THE TASK: Output the following records exactly, line for line.

==== DATA SECTION

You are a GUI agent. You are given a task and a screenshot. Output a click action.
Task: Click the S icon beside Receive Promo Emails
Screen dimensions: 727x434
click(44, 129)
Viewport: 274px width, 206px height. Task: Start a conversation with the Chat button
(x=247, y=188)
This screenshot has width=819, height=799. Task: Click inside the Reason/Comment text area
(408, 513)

========

SOLUTION TO THE PROBLEM:
You are a GUI agent. You are given a task and a screenshot. Output a click action.
Task: Click the S icon beside Receive Promo Emails
Screen dimensions: 727x434
click(44, 129)
Viewport: 274px width, 206px height. Task: Start a conversation with the Chat button
(x=247, y=188)
This screenshot has width=819, height=799. Task: Click inside the Reason/Comment text area
(408, 513)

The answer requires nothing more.